___ Extracted data

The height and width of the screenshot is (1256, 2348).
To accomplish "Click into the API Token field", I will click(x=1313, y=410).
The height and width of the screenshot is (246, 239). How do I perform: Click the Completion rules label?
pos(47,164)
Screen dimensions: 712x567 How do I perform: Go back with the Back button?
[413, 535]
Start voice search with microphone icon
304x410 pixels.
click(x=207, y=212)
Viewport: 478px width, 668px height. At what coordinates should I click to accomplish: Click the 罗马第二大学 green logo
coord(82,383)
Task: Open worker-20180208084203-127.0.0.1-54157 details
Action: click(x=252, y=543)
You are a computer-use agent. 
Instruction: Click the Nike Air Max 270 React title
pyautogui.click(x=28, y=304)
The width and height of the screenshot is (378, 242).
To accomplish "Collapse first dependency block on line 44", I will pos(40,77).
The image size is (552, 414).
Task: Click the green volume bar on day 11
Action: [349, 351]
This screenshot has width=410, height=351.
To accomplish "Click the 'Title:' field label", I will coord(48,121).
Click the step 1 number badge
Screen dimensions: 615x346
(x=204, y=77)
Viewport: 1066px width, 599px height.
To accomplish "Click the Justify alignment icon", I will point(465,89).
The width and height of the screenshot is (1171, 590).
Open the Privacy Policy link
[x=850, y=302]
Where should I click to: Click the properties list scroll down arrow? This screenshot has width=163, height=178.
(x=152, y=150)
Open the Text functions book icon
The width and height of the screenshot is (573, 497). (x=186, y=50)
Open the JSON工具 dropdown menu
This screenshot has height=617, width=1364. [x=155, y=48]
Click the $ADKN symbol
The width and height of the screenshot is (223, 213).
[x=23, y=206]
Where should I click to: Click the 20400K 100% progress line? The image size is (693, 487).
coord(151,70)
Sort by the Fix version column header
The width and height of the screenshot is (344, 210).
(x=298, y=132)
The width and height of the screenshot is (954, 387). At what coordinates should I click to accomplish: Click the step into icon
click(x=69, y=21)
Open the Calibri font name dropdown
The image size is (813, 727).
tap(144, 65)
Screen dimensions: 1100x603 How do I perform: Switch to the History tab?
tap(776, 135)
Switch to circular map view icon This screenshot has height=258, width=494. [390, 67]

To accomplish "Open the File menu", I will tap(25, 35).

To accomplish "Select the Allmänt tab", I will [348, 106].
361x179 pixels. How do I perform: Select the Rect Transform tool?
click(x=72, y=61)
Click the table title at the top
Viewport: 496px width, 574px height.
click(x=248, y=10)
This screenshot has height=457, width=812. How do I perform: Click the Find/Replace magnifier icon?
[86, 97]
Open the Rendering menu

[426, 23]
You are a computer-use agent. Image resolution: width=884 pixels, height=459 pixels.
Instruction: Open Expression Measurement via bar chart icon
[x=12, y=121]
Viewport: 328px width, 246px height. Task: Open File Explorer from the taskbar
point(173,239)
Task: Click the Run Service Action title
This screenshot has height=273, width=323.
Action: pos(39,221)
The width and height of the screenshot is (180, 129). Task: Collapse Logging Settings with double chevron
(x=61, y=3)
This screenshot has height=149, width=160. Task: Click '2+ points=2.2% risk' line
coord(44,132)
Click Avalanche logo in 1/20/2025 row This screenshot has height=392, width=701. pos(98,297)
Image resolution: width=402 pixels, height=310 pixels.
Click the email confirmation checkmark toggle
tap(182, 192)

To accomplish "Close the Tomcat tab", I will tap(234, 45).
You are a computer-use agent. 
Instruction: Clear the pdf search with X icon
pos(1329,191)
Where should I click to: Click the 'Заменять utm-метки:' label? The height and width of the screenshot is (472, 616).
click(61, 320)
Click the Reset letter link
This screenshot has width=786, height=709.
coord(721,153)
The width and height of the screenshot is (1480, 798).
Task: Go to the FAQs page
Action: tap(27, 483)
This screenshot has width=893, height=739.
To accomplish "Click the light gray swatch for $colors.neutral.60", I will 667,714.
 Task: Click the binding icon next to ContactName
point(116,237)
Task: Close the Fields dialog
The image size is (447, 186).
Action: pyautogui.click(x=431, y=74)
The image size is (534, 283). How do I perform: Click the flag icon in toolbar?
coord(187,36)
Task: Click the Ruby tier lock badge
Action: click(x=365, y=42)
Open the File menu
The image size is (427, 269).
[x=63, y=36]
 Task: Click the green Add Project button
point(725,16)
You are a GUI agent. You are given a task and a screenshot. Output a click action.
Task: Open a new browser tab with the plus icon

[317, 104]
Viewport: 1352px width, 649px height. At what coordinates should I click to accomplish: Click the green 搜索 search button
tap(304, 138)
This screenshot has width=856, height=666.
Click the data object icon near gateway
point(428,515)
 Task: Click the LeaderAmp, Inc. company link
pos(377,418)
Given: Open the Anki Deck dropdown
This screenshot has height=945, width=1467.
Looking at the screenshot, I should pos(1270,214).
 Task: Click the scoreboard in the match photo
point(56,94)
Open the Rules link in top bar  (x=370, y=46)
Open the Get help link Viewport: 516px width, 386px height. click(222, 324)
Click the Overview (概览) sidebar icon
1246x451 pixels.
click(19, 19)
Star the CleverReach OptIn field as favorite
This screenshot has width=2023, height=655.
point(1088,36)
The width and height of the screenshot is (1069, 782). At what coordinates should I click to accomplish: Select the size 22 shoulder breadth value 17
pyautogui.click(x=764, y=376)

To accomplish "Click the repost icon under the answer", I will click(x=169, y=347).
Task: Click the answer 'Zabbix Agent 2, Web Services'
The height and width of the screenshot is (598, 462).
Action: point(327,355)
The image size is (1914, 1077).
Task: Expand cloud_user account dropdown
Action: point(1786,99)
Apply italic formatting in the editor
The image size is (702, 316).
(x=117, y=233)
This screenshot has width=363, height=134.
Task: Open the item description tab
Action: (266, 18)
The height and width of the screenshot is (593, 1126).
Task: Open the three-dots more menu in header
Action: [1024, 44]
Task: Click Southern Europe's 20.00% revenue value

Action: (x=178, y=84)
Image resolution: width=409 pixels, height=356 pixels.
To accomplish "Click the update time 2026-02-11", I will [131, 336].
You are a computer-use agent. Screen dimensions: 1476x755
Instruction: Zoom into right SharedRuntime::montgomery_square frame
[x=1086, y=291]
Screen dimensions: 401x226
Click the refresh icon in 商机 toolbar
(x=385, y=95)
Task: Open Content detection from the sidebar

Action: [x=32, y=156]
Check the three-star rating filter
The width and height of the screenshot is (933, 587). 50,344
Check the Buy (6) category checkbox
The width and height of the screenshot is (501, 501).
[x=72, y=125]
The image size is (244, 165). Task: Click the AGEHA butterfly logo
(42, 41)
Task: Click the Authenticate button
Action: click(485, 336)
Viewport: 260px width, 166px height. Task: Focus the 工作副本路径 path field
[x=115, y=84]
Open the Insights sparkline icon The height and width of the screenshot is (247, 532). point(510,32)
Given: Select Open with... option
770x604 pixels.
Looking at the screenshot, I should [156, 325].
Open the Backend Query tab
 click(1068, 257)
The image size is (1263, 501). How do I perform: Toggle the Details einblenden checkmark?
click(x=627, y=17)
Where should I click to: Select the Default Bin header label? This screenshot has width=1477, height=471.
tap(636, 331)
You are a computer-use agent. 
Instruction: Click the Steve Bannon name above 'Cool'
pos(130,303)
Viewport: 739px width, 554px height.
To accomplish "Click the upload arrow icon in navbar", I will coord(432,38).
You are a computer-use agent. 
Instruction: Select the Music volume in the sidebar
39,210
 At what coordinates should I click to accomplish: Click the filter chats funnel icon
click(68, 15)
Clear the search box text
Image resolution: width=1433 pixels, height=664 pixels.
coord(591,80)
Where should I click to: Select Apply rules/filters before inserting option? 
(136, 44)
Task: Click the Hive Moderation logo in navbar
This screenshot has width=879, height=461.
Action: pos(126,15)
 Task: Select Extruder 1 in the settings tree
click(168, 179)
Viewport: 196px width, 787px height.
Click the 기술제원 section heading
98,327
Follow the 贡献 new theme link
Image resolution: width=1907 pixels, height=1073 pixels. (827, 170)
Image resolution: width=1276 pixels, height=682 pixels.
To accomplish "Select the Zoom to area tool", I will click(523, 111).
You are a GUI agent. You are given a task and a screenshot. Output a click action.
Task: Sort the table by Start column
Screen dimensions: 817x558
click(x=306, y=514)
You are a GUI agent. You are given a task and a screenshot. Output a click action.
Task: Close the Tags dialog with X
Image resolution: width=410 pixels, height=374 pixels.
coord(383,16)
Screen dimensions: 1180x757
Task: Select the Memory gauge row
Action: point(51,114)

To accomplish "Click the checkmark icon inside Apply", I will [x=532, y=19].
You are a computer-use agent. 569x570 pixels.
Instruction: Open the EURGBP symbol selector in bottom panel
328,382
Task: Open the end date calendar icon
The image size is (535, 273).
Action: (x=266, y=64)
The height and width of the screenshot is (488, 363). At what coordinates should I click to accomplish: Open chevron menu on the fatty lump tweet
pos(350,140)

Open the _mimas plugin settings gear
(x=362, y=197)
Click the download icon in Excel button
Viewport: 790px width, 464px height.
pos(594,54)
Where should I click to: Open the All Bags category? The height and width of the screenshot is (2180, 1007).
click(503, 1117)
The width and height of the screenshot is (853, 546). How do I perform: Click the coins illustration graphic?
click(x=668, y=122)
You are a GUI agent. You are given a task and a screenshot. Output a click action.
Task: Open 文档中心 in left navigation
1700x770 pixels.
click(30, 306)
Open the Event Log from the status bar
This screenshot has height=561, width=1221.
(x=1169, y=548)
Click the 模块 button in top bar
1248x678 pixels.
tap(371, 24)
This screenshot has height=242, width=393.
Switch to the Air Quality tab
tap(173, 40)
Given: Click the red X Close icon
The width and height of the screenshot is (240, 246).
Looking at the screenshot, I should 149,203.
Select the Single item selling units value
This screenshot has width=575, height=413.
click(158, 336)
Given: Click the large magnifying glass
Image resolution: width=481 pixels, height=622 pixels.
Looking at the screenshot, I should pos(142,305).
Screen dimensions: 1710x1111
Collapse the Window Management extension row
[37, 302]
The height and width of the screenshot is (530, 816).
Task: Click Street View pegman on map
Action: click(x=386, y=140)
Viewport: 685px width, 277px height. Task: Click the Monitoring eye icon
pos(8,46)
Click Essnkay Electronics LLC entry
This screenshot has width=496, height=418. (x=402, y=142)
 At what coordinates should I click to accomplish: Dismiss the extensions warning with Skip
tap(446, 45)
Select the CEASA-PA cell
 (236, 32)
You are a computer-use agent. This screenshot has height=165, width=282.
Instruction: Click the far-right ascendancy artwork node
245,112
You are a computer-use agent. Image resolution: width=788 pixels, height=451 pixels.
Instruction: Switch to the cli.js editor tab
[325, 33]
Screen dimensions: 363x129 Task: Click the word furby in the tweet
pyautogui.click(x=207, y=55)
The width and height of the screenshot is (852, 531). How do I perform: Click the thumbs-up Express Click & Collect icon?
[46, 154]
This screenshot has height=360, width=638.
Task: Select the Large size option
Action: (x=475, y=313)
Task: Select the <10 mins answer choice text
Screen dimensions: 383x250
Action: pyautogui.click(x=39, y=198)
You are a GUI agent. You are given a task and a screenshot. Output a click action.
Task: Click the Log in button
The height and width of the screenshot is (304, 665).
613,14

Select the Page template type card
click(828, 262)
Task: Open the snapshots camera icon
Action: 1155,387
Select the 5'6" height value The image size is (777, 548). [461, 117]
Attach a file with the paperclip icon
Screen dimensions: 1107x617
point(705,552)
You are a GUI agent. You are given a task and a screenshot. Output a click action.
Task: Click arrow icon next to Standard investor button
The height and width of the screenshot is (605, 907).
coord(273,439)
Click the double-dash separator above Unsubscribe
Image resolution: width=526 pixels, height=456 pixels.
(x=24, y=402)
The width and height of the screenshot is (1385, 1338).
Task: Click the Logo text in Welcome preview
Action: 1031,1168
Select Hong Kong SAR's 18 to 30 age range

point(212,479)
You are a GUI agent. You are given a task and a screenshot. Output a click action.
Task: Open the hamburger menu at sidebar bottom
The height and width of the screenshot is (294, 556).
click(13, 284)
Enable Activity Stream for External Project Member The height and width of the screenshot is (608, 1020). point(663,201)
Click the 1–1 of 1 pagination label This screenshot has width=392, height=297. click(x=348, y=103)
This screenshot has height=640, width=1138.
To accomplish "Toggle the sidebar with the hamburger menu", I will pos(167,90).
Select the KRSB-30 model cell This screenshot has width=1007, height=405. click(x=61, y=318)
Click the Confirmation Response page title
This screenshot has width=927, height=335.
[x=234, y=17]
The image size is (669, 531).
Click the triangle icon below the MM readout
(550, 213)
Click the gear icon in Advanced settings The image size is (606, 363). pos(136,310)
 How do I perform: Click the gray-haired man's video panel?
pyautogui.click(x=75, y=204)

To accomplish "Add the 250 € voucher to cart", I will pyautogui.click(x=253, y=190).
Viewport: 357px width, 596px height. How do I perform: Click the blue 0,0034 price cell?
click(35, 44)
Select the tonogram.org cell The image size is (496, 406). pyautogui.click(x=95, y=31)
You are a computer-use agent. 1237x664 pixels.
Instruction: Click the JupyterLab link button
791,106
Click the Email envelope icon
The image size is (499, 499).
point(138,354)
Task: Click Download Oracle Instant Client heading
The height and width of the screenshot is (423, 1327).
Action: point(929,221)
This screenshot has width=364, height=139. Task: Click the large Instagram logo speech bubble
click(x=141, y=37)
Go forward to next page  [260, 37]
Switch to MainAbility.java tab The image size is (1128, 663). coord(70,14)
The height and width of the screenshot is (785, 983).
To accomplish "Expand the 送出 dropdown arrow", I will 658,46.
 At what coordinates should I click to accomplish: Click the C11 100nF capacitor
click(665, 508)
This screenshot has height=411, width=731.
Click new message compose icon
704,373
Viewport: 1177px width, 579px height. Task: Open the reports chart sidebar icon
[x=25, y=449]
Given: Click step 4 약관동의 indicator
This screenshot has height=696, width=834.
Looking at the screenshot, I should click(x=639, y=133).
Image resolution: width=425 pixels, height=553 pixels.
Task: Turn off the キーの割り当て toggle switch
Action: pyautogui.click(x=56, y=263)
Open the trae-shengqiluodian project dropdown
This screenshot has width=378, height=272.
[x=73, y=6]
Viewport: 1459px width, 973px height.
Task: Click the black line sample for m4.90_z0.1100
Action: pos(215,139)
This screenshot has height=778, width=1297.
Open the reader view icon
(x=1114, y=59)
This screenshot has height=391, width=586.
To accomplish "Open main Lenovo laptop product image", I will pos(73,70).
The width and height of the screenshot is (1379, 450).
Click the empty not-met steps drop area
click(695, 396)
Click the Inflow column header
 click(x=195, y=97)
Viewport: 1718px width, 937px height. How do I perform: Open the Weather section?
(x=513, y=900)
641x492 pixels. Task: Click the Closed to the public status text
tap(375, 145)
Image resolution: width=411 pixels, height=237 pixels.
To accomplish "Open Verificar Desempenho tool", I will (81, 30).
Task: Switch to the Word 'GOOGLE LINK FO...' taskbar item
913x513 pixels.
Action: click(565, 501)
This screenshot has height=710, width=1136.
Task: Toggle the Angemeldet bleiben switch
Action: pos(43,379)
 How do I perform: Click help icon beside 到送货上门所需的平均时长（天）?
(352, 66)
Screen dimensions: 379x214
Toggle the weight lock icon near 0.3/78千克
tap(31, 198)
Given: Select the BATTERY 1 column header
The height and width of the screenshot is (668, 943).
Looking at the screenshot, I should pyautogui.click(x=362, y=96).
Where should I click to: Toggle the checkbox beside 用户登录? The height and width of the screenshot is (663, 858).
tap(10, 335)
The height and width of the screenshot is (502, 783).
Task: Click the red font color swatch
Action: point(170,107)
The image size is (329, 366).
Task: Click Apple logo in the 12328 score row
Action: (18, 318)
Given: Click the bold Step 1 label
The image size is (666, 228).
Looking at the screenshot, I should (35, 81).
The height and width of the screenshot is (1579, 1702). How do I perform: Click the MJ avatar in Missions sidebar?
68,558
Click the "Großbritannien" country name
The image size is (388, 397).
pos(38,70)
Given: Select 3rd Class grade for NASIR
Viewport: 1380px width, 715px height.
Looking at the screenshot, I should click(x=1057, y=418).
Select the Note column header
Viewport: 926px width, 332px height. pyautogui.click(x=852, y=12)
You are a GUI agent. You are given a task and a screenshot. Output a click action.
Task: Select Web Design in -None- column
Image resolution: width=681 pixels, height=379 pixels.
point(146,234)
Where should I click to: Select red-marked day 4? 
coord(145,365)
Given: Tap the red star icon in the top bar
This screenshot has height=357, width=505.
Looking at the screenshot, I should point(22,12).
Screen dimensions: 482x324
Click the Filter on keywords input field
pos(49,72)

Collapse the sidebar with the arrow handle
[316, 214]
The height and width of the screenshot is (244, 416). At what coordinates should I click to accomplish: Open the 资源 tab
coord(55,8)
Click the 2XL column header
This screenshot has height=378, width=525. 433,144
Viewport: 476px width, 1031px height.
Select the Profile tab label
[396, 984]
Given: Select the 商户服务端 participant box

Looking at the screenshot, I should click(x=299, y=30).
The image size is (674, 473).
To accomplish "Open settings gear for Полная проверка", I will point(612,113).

______

**Set problem:** Rewrite the lines starting at the one containing "Follow the 贡献 new theme link" and ending at the one containing "will click(523, 111).", swapping "Zoom to area" for "Measure distance" and keeping everything else the same.

**Written response:**
Follow the 贡献 new theme link
Image resolution: width=1907 pixels, height=1073 pixels. (827, 170)
Image resolution: width=1276 pixels, height=682 pixels.
To accomplish "Select the Measure distance tool", I will click(523, 111).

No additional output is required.